= Problem to work on =
Leaving out every picture, please repeat exactly the line that contains "This screenshot has" and each line after it through the final line below.

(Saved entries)
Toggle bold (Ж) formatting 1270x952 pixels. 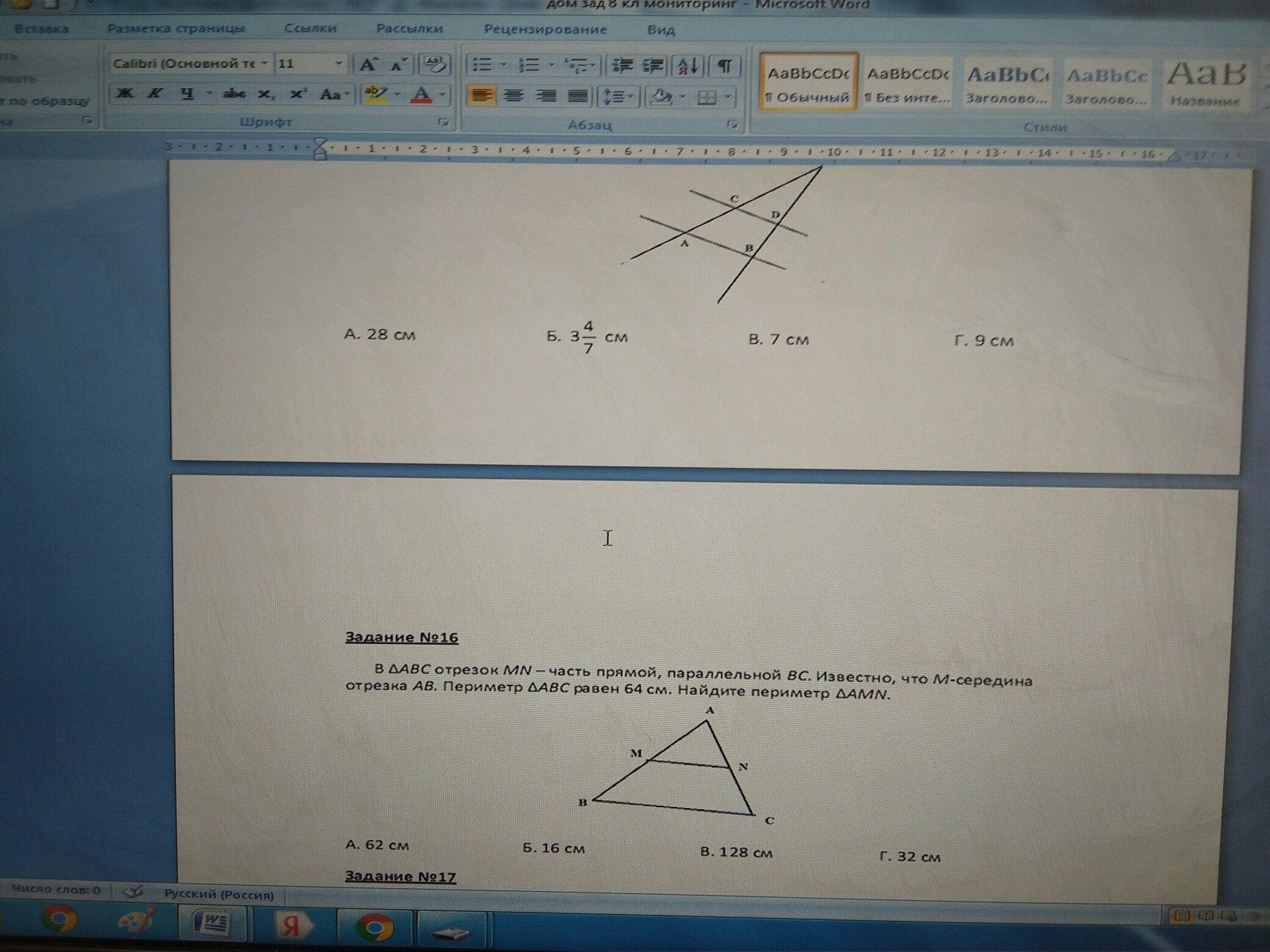[x=125, y=93]
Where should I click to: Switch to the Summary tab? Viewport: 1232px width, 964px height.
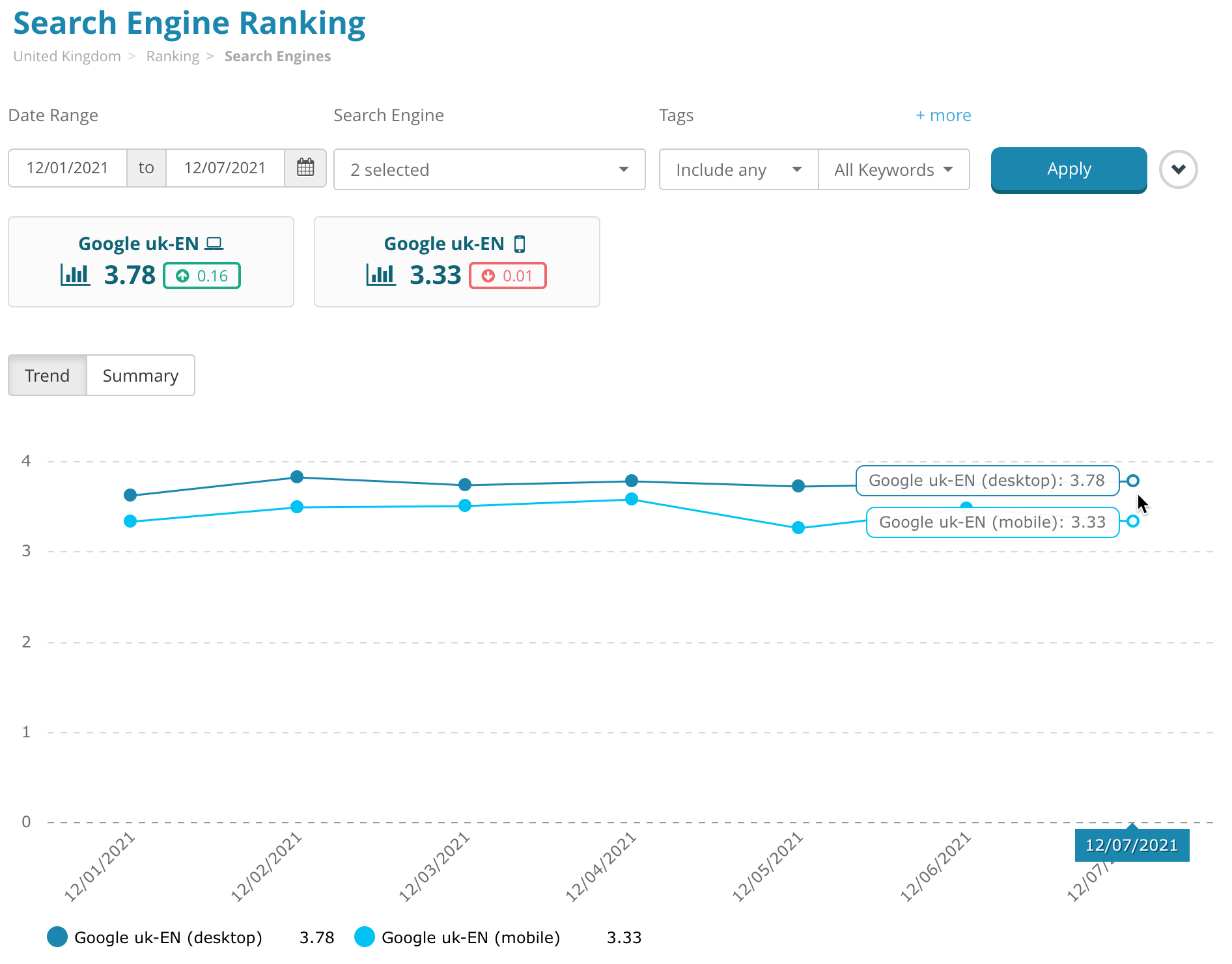pos(140,375)
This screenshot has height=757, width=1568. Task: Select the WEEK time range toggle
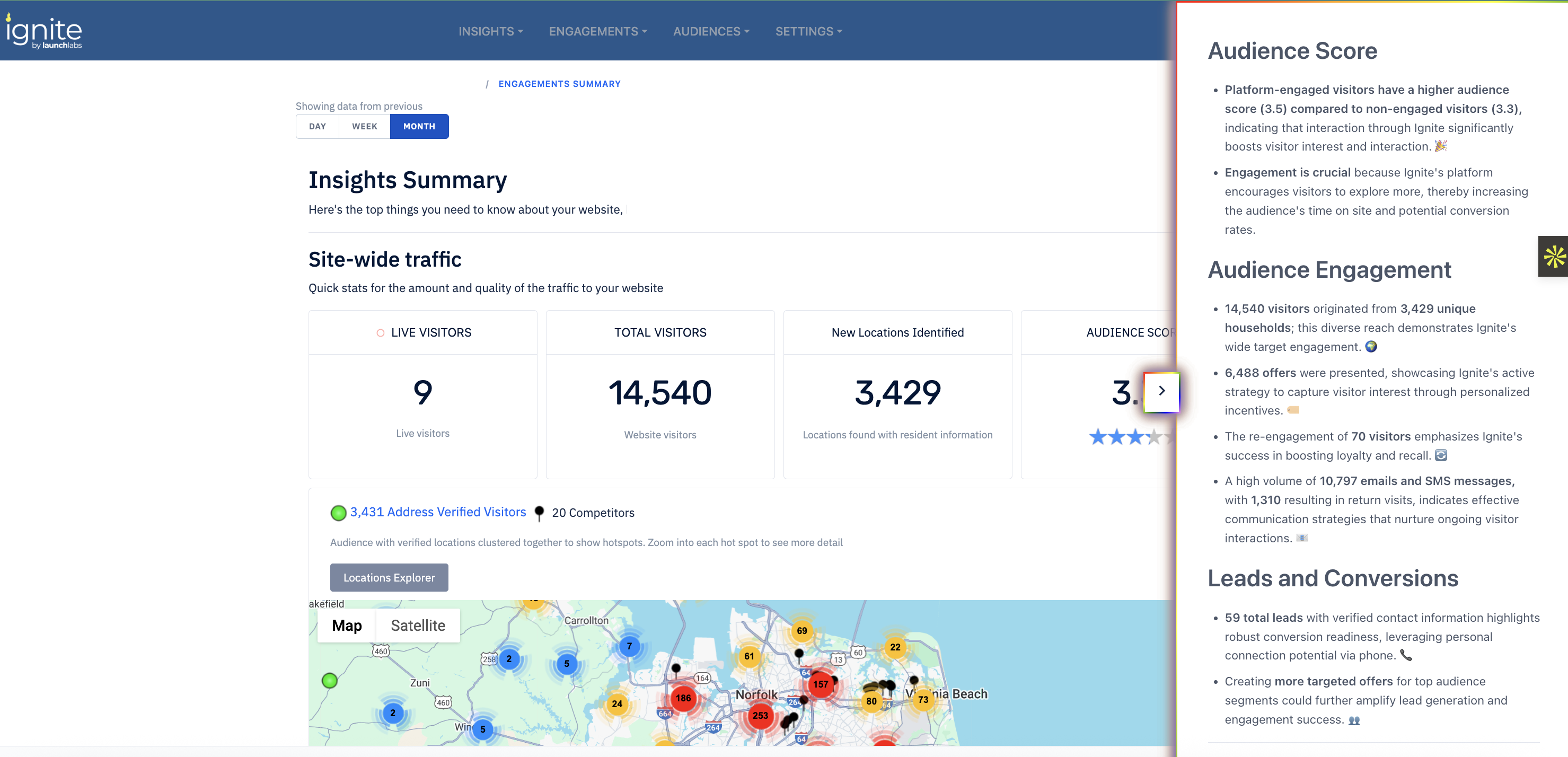364,127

= Response for this exercise =
This screenshot has height=757, width=1568. Task: Select the WEEK time range toggle
364,127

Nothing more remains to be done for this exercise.